## Exercise aim
Each line of the records must appear in your answer exactly, with no pictures.

#### Records for this exercise

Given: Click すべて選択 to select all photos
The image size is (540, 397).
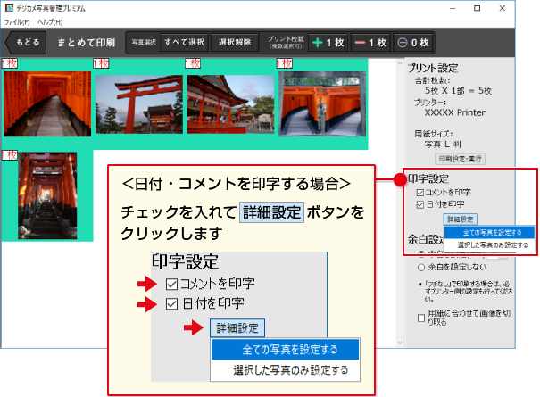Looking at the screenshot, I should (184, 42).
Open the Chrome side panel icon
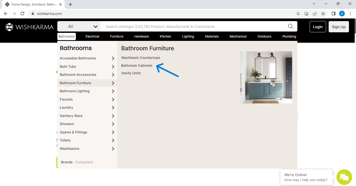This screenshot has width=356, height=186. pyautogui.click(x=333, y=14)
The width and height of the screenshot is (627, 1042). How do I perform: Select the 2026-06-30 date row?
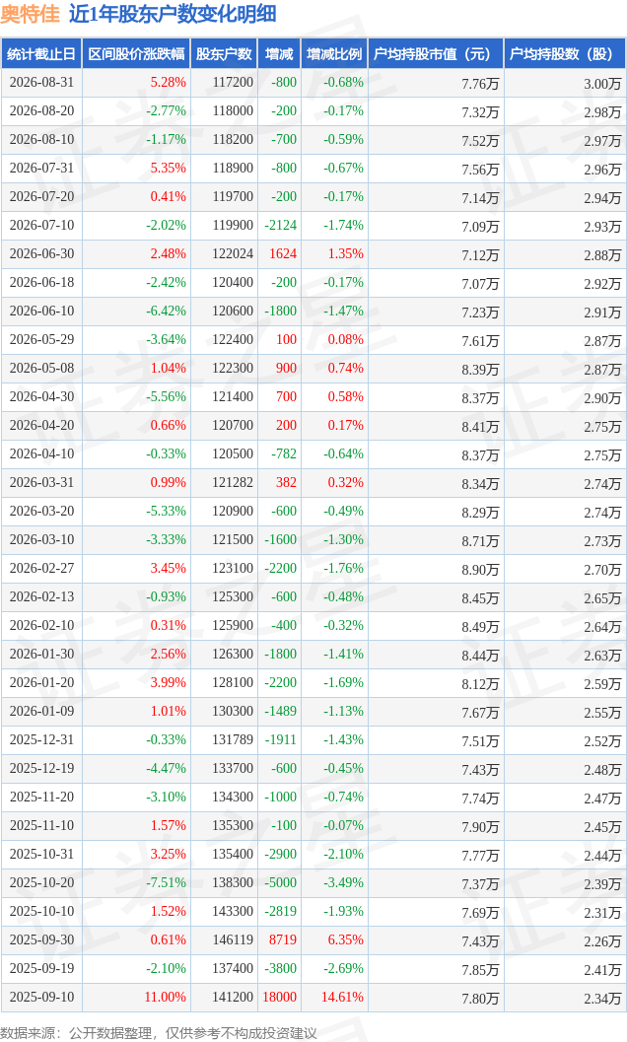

########

## Output of the exercise
Given: Click すべて選択 to select all photos
The image size is (540, 397).
Looking at the screenshot, I should (184, 42).
Open the Chrome side panel icon
This screenshot has width=356, height=186. pyautogui.click(x=333, y=14)
The width and height of the screenshot is (627, 1042). How do I perform: Select the 2026-06-30 date row?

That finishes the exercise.